▸ WORK TASK
In the listing below, start your output at the line with "Given: Jump to question 3" and end it after the line with "Select the Risks", copying every line exactly.
[Start of Attachment]
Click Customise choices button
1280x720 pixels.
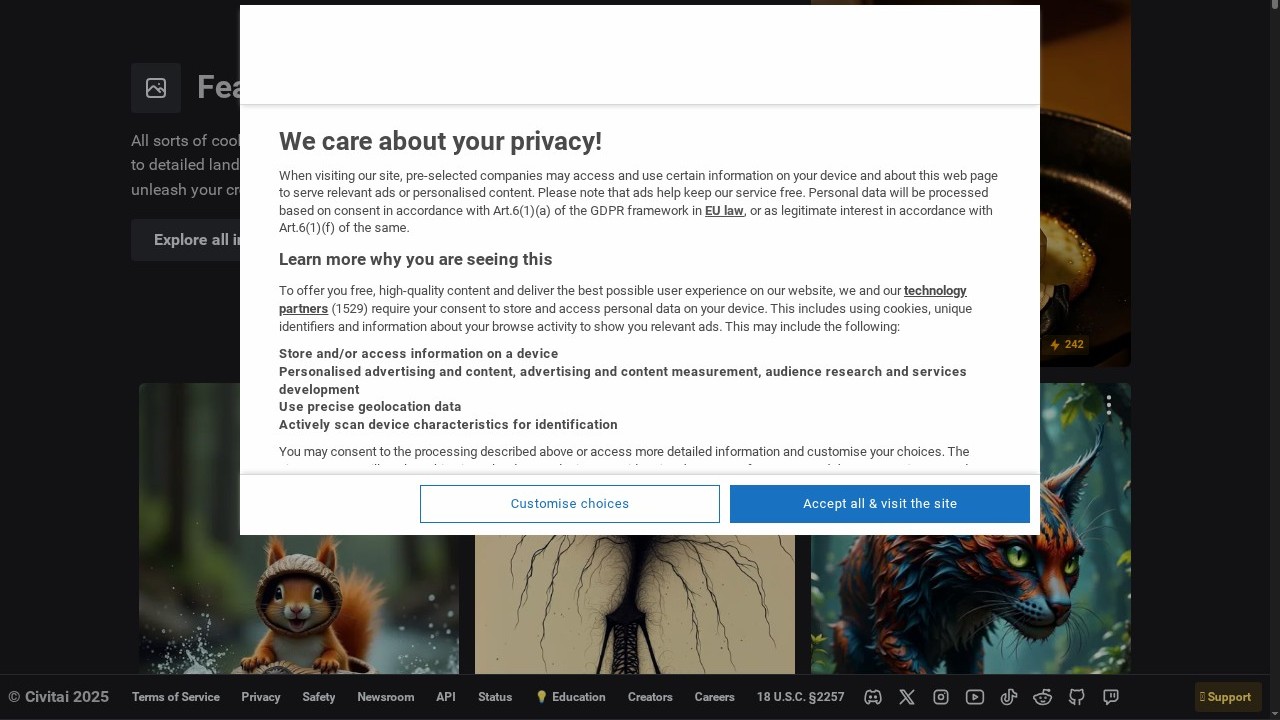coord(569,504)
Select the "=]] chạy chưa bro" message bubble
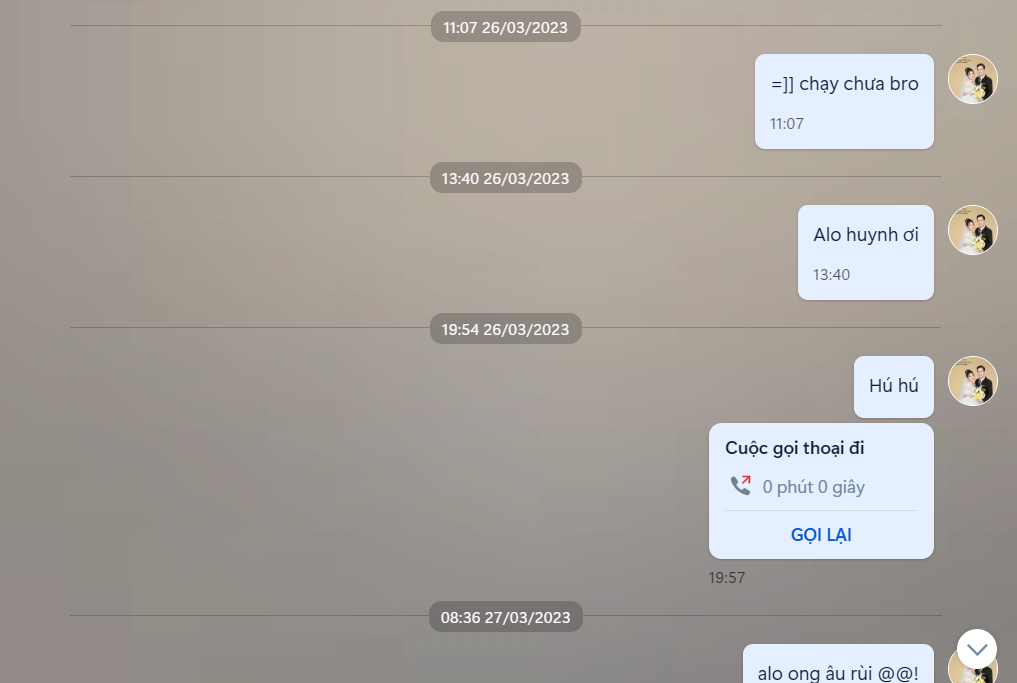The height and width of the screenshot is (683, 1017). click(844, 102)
[End of Attachment]
[Start of Attachment]
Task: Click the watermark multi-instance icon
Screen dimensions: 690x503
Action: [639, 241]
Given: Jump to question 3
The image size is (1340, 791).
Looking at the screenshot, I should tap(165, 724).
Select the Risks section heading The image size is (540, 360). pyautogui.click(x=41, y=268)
[End of Attachment]
▸ REPLY TO THE EXERCISE
Given: Jump to question 3
The image size is (1340, 791).
Looking at the screenshot, I should tap(165, 724).
Select the Risks section heading The image size is (540, 360). pyautogui.click(x=41, y=268)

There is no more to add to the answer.